TASK DATA →
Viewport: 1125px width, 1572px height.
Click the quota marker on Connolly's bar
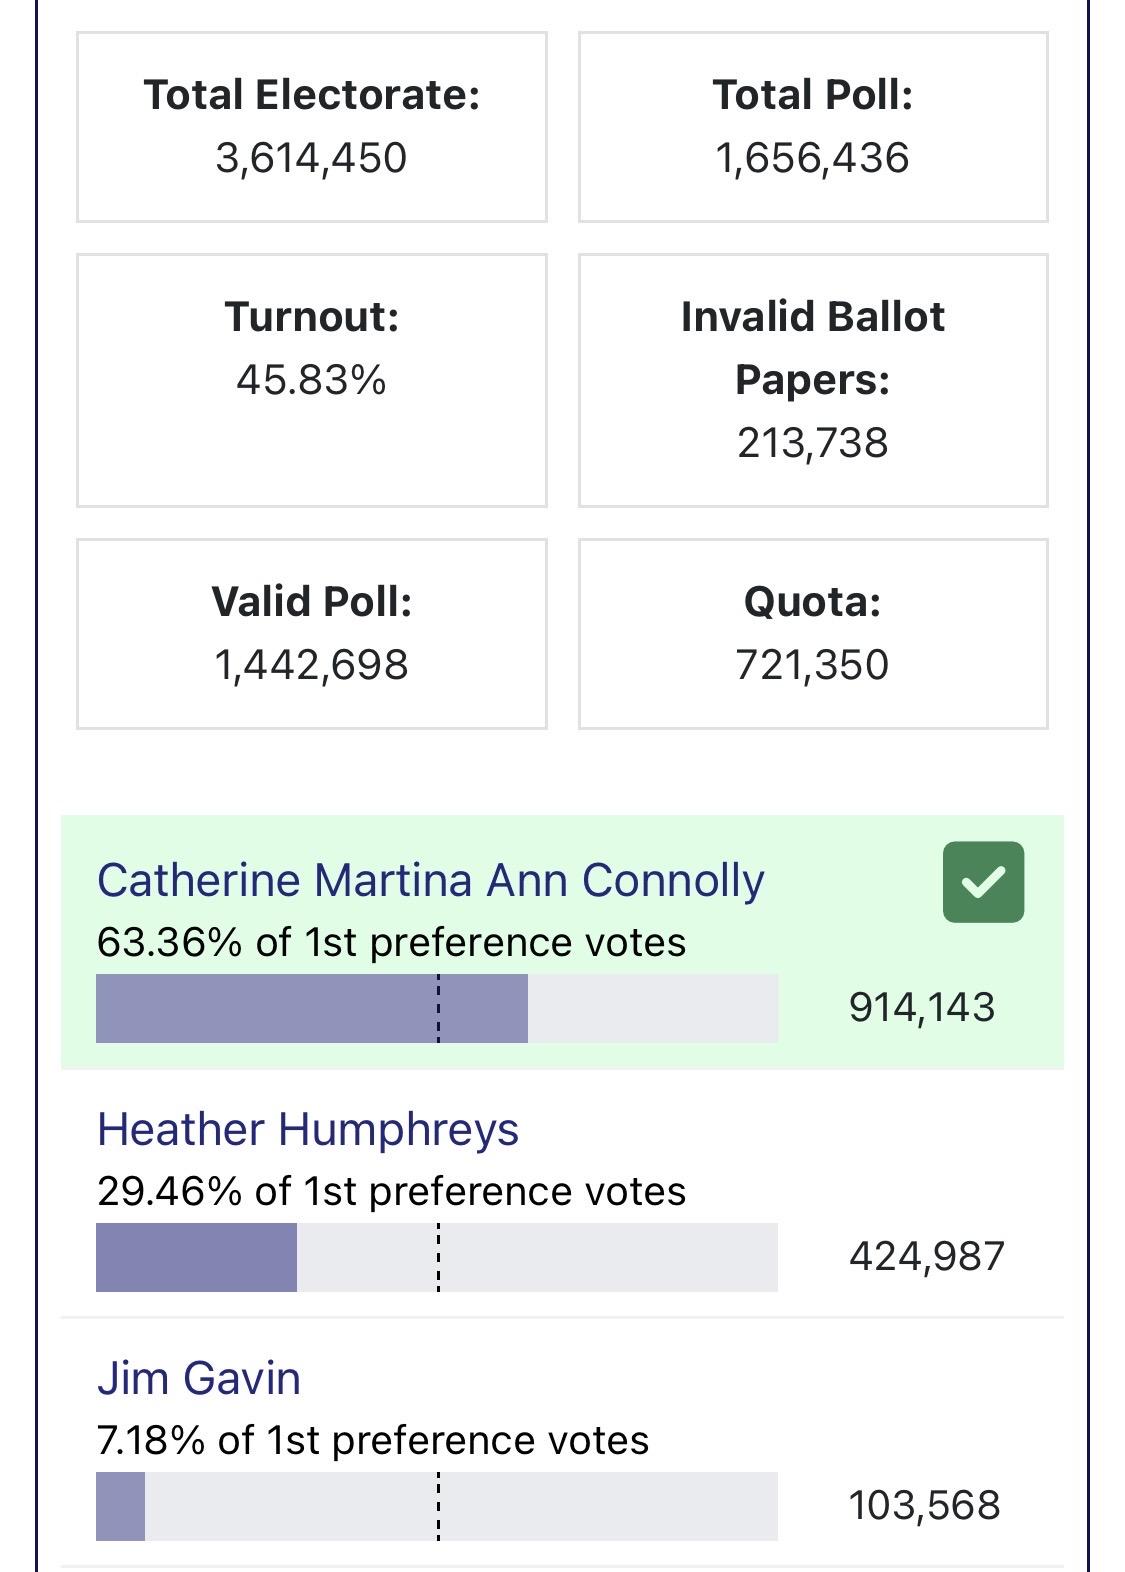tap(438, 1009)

---

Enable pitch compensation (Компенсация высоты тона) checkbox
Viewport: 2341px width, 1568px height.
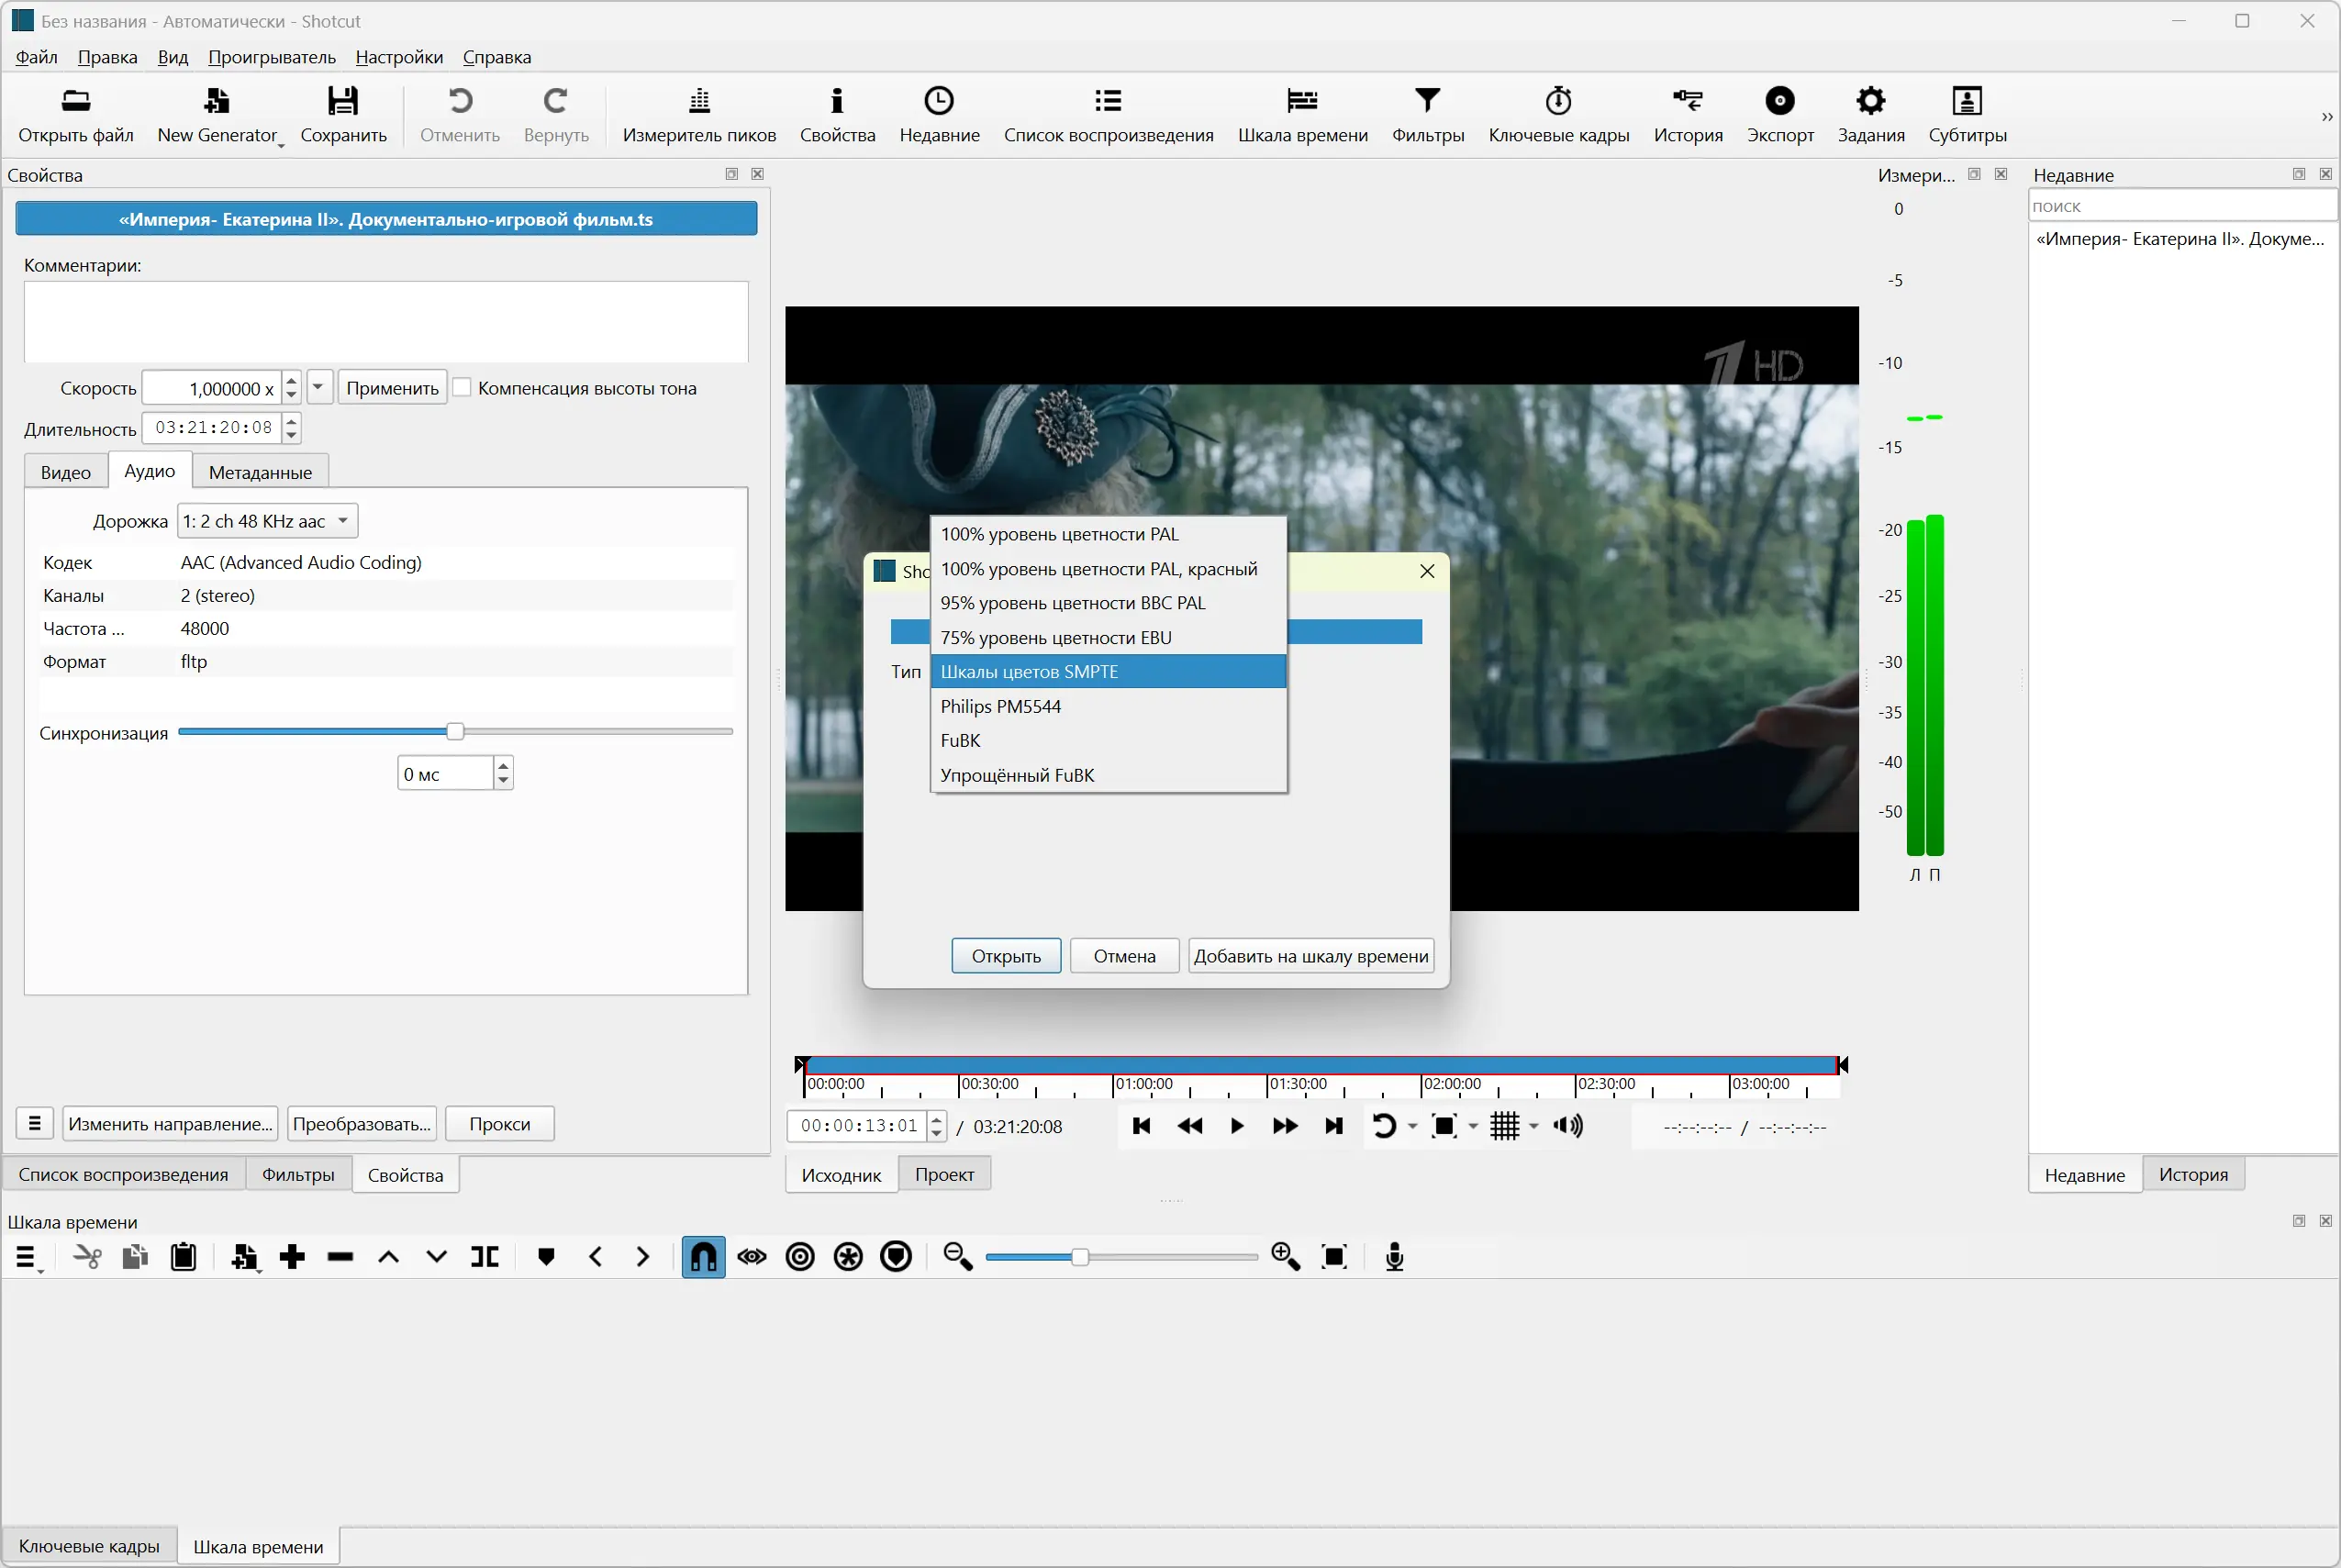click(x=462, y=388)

DIRECTIVE → Rewrite the material from the line containing "Enable pitch compensation" down through the line containing "click(x=462, y=388)", changing "checkbox" to "toggle" and keeping everything else unchanged. Leave the pictures out of your answer.

CORRECT ANSWER →
Enable pitch compensation (Компенсация высоты тона) toggle
Viewport: 2341px width, 1568px height.
click(x=462, y=388)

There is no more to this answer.